> Exercise objective
Copy the data exactly; pictures stay out of the copy.

> Record extracts
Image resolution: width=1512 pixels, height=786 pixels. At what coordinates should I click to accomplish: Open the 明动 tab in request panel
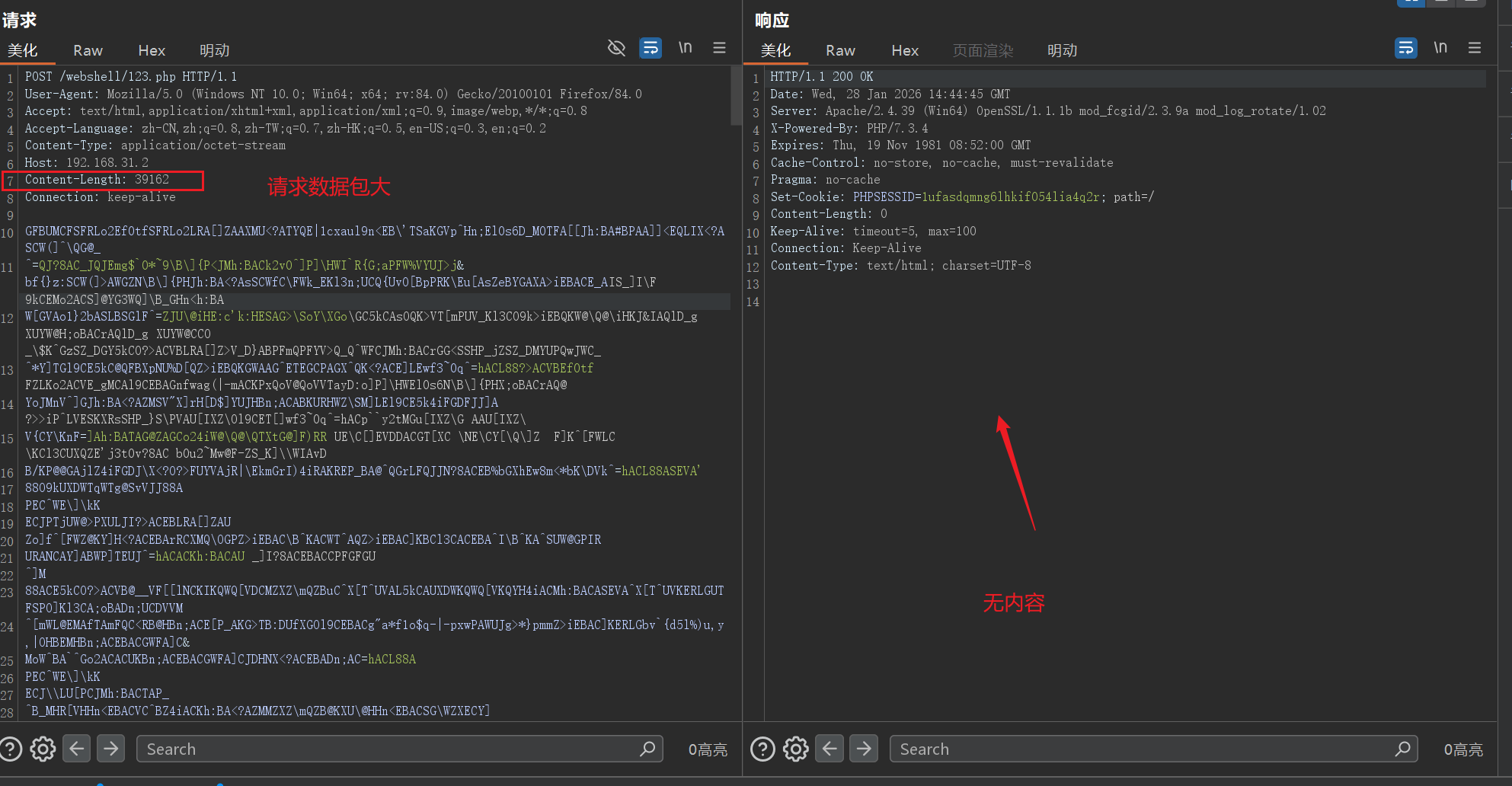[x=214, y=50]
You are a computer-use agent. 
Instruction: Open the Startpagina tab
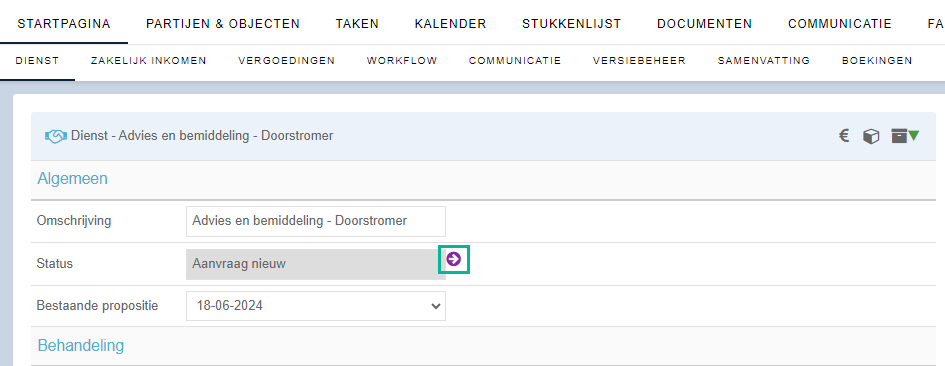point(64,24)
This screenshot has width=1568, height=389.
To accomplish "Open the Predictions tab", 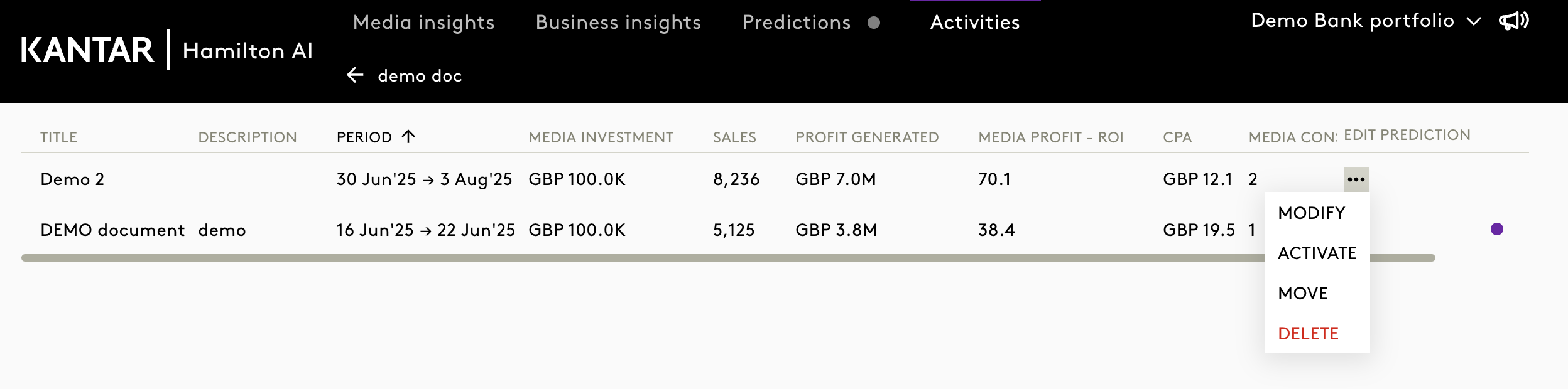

> The completed task
Image resolution: width=1512 pixels, height=786 pixels. At what coordinates should I click to accomplish: Open the 明动 tab in request panel
[x=214, y=50]
You are a computer-use agent. 
Instruction: Open the Startpagina tab
point(64,24)
This screenshot has width=1568, height=389.
To accomplish "Open the Predictions tab", 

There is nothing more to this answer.